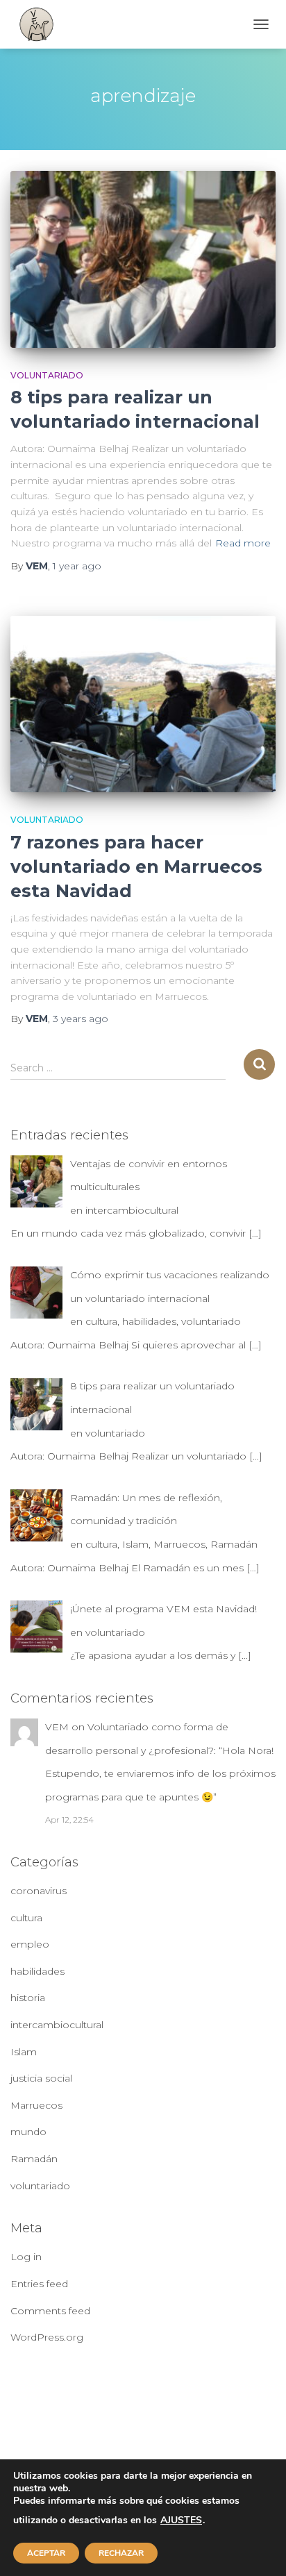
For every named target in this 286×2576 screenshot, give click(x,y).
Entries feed (39, 2283)
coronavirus (38, 1890)
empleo (29, 1944)
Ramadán (34, 2158)
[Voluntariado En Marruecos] (41, 24)
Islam (23, 2052)
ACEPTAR (46, 2553)
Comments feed (50, 2311)
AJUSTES (181, 2520)
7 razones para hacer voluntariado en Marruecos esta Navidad (136, 866)
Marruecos (36, 2105)
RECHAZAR (121, 2553)
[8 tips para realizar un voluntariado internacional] (143, 259)
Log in (26, 2256)
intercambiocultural (56, 2024)
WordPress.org (46, 2337)
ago (77, 566)
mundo (28, 2131)
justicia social (41, 2078)
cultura (26, 1918)
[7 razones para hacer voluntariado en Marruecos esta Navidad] (143, 704)
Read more (243, 543)
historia (27, 1997)
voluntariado (46, 375)
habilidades (37, 1971)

---*---

- **What is expected**:
What lines above contain the string "para"? Copy all of them.

- **The answer**:
7 razones para hacer voluntariado en Marruecos esta Navidad (136, 866)
[8 tips para realizar un voluntariado internacional] (143, 259)
[7 razones para hacer voluntariado en Marruecos esta Navidad] (143, 704)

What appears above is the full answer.